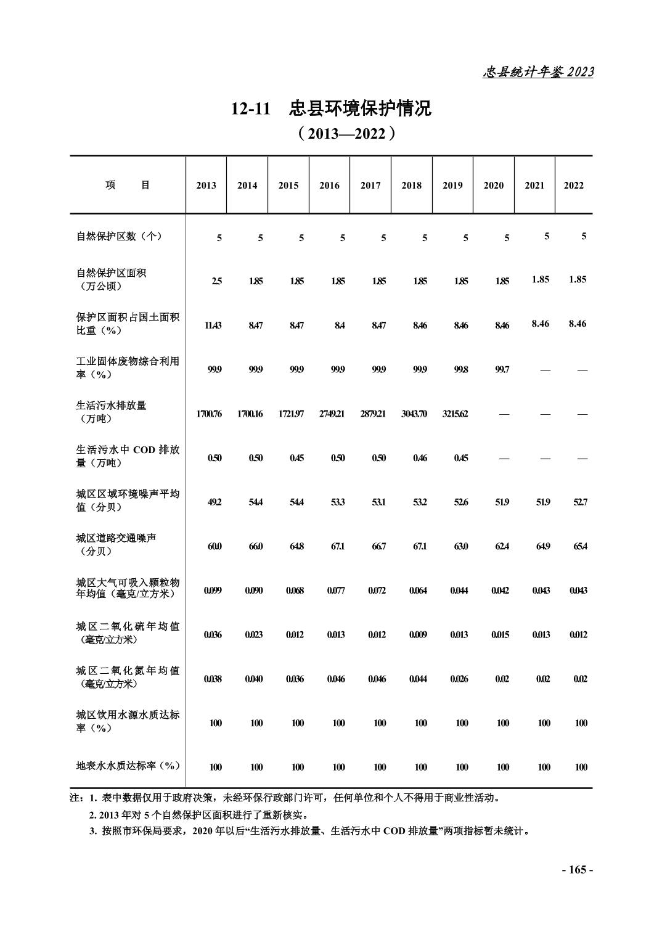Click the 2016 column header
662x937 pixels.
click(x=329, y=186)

▬▬▬▬▬▬▬▬▬▬

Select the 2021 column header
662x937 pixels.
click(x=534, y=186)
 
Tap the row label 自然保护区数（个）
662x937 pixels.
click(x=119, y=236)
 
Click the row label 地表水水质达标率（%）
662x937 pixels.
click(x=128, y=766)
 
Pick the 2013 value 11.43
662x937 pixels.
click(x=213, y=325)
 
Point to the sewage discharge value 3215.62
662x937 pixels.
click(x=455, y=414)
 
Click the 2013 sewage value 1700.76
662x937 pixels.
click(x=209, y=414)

▬▬▬▬▬▬▬▬▬▬

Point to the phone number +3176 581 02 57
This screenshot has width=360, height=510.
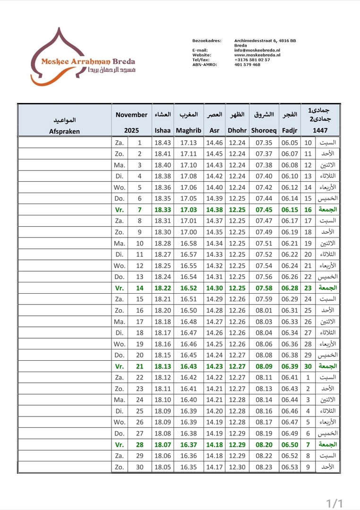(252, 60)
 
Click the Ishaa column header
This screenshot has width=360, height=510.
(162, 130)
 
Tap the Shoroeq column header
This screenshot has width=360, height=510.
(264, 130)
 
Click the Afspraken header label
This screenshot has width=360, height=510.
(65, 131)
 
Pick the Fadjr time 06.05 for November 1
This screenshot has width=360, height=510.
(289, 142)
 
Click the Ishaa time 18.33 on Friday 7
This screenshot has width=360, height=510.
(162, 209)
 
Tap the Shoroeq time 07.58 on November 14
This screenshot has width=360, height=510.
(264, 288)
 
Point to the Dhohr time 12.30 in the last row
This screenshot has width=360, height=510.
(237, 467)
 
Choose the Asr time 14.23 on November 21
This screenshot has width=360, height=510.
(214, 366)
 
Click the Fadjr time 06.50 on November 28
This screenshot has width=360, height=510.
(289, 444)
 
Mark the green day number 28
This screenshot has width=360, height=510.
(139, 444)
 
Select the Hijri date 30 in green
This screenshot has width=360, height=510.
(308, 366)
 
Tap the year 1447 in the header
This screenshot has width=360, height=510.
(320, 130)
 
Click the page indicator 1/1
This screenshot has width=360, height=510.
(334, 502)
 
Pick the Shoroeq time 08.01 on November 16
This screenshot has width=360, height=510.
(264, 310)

▬▬▬▬▬▬▬▬▬▬

PROBLEM STATEMENT: Return every line from the items above that contains the word "November".

OUTPUT OF THE TASK:
Pick the Fadjr time 06.05 for November 1
Tap the Shoroeq time 07.58 on November 14
Choose the Asr time 14.23 on November 21
Click the Fadjr time 06.50 on November 28
Pick the Shoroeq time 08.01 on November 16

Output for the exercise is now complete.